**Work to complete:** Go to the line containing "Image resolution: width=449, height=2576." in the records below and print it and every following line exactly, on through the line containing "Crumbgrabbas (51, 206)", then stop.

Data excerpts
────────

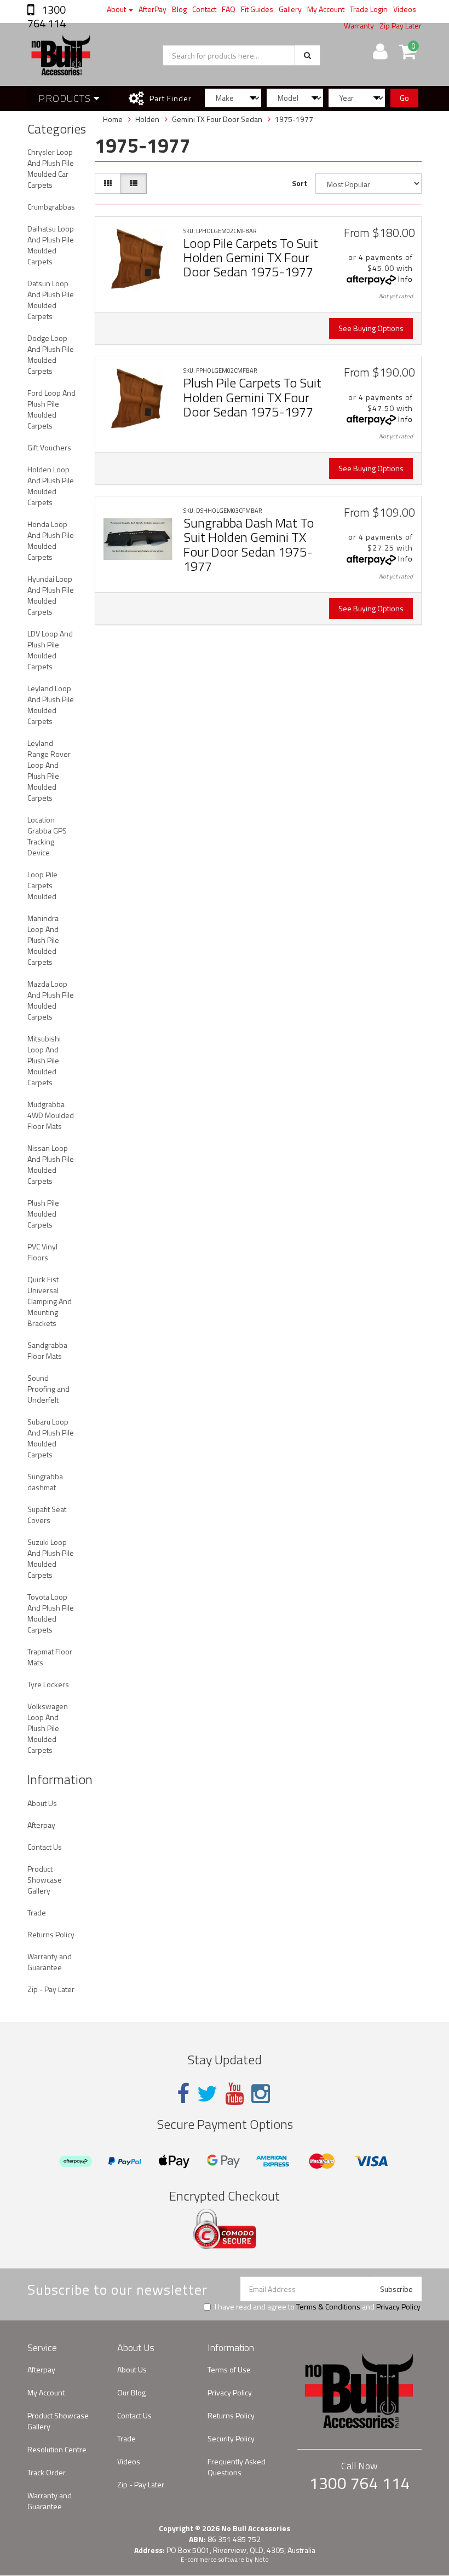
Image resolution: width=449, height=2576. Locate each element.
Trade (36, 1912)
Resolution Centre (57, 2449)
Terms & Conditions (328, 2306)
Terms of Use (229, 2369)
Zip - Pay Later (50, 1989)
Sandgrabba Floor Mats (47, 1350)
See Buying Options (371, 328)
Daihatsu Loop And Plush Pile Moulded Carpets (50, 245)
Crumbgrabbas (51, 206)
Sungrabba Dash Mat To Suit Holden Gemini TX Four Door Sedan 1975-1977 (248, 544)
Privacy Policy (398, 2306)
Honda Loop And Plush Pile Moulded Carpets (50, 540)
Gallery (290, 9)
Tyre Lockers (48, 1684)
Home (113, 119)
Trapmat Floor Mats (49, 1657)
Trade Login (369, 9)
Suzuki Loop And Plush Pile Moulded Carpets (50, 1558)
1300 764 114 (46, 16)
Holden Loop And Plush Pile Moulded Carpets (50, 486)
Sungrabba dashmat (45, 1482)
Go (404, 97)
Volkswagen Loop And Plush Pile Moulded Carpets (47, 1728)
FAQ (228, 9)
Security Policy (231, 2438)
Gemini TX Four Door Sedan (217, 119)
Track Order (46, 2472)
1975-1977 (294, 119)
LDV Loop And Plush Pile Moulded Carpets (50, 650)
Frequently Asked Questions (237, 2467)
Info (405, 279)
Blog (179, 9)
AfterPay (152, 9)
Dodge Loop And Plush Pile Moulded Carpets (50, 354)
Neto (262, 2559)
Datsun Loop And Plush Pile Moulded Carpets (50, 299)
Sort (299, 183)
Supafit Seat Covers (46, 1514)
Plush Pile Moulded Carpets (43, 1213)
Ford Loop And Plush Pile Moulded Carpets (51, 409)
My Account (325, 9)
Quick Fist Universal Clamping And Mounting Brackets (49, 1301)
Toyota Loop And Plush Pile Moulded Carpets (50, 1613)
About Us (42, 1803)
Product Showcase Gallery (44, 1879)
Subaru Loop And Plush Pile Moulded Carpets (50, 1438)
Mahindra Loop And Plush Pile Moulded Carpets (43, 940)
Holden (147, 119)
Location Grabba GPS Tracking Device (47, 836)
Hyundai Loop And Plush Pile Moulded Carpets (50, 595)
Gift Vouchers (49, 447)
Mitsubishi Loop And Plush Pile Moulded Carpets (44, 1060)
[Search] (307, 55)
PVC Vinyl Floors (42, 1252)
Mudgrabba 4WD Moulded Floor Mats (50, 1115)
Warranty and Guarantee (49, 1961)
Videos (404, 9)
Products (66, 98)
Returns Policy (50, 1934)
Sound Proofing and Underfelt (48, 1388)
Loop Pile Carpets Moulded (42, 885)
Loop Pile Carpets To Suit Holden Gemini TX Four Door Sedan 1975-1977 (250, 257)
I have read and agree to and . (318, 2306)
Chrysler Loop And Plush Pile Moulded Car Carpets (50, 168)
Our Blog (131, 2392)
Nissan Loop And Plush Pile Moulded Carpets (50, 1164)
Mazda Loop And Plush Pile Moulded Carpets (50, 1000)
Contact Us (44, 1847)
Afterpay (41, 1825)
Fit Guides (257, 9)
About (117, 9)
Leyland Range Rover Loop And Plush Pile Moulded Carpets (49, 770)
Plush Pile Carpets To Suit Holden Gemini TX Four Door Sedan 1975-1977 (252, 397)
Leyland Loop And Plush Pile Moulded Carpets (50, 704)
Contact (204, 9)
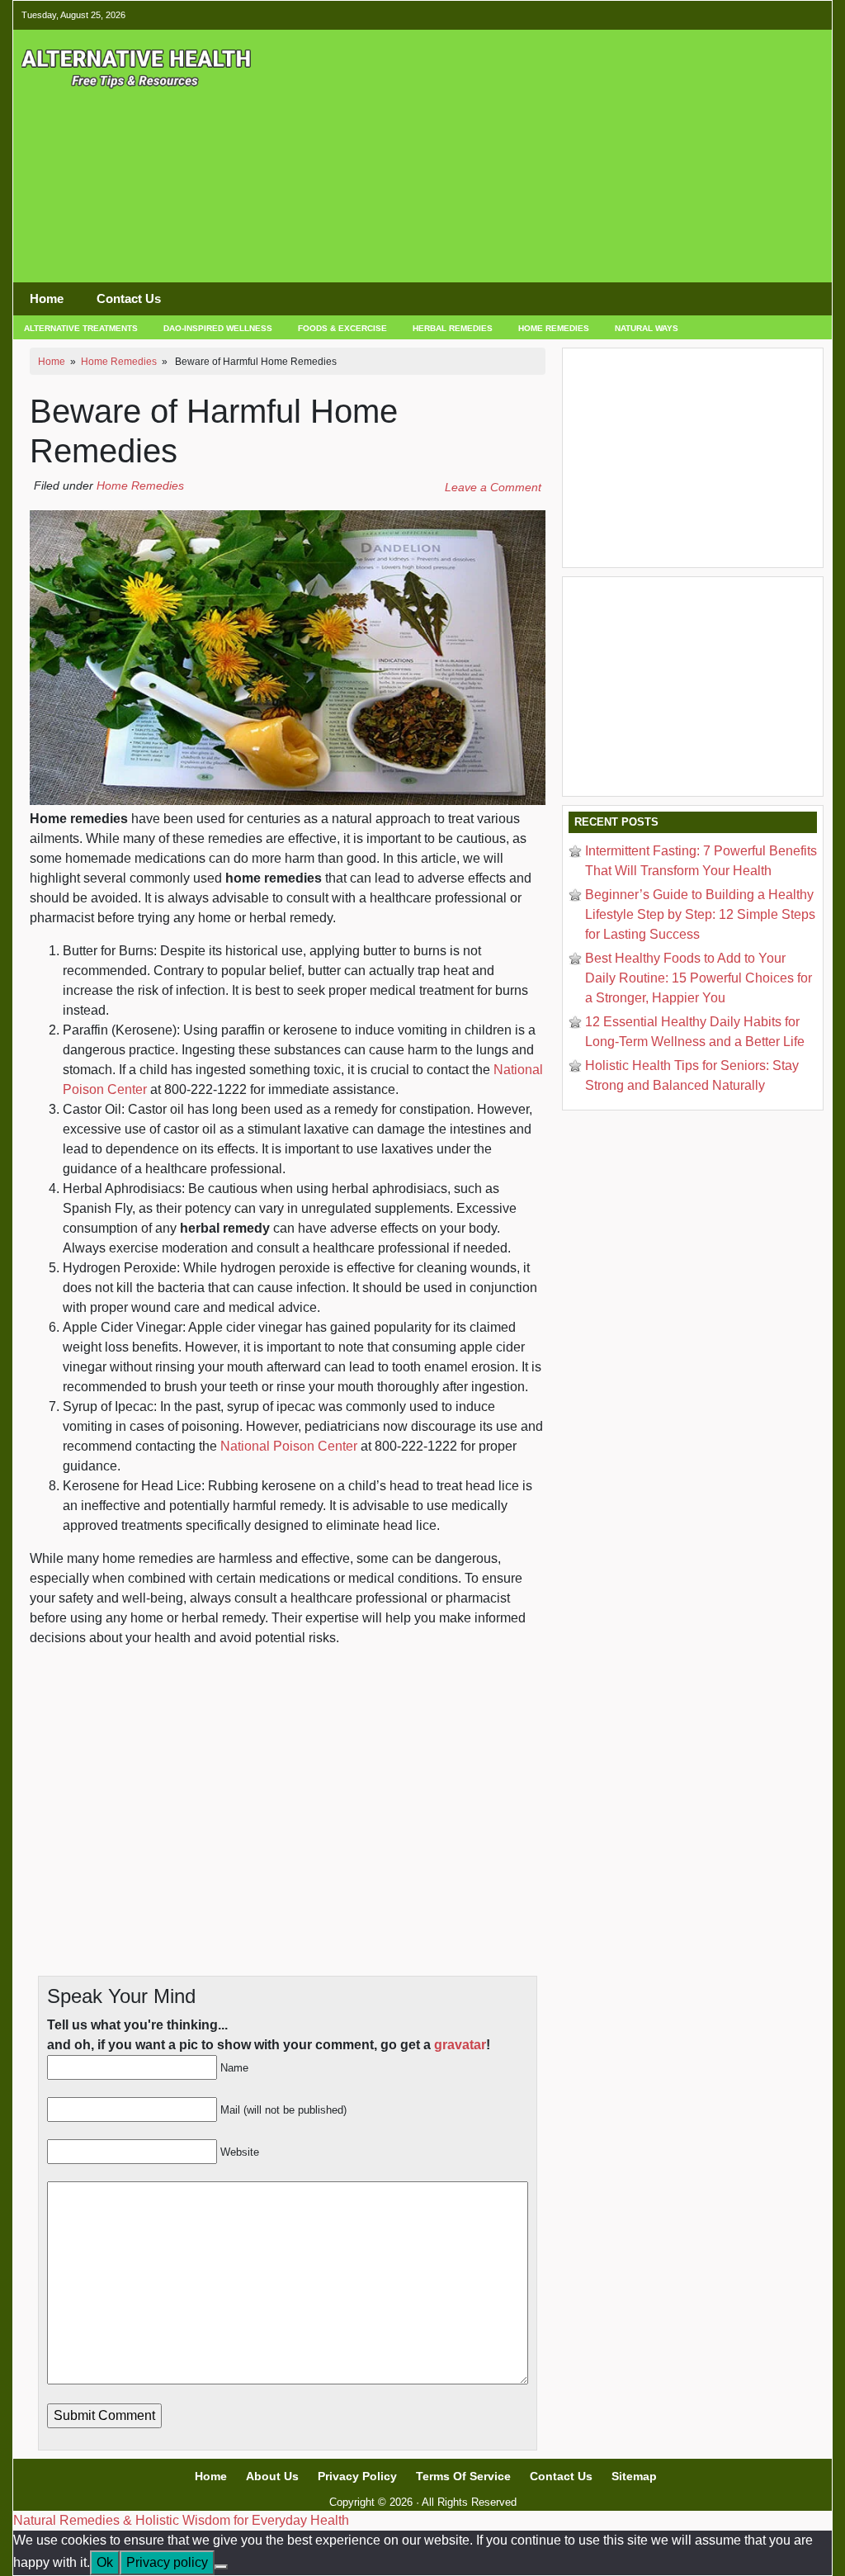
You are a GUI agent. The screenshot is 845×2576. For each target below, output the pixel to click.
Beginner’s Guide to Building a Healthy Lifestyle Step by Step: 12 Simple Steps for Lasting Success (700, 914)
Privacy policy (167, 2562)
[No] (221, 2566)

────────

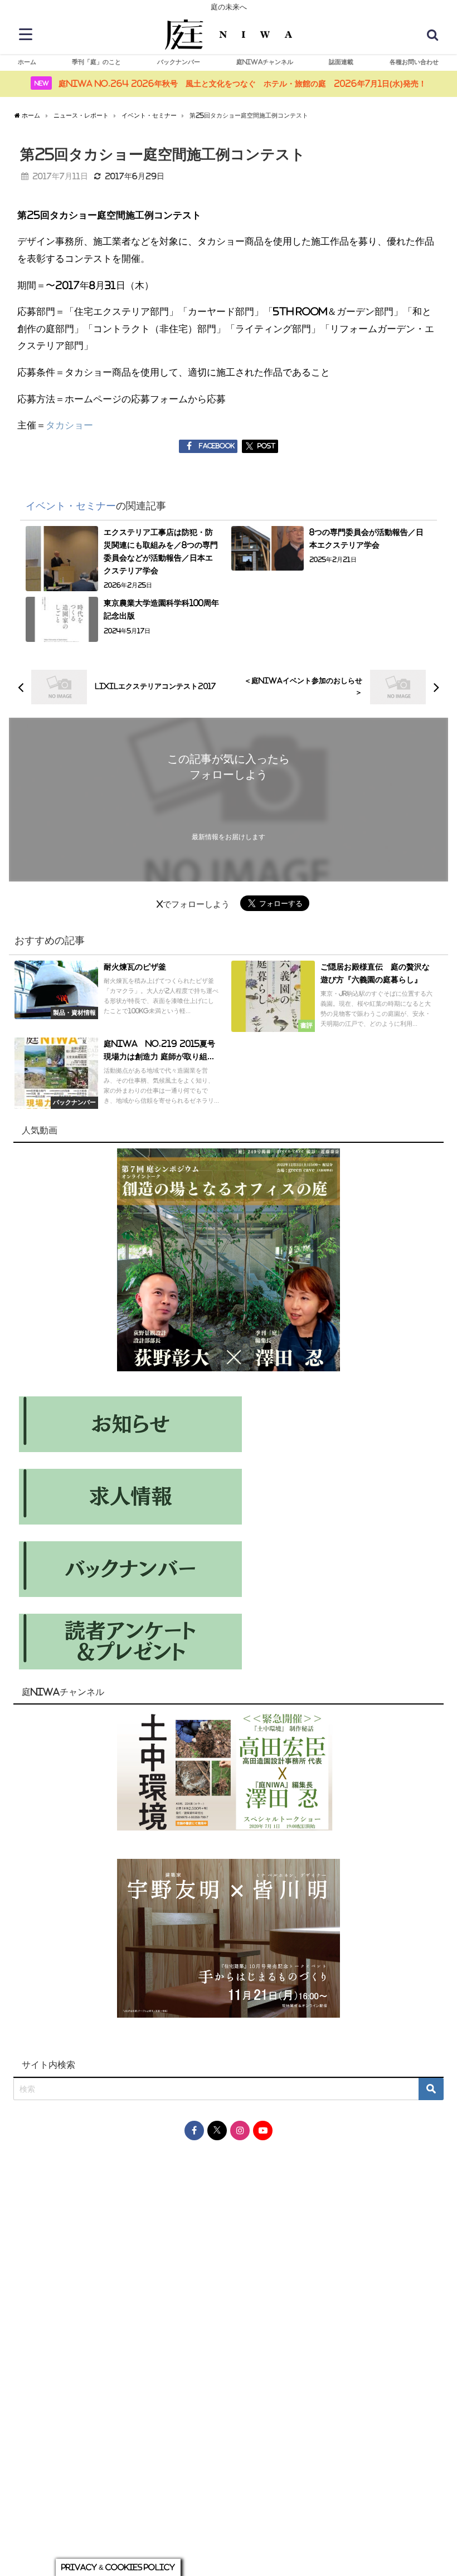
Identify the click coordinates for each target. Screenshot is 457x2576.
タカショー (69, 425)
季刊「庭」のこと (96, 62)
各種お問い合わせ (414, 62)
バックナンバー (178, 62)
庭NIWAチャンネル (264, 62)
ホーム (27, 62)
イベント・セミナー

────────

**Task result:**
Image resolution: width=449, height=2576. Locate each element.
Trade (36, 1912)
Resolution Centre (57, 2449)
Terms & Conditions (328, 2306)
Terms of Use (229, 2369)
Zip - Pay Later (50, 1989)
Sandgrabba Floor Mats (47, 1350)
See Buying Options (371, 328)
Daihatsu Loop And Plush Pile Moulded Carpets (50, 245)
Crumbgrabbas (51, 206)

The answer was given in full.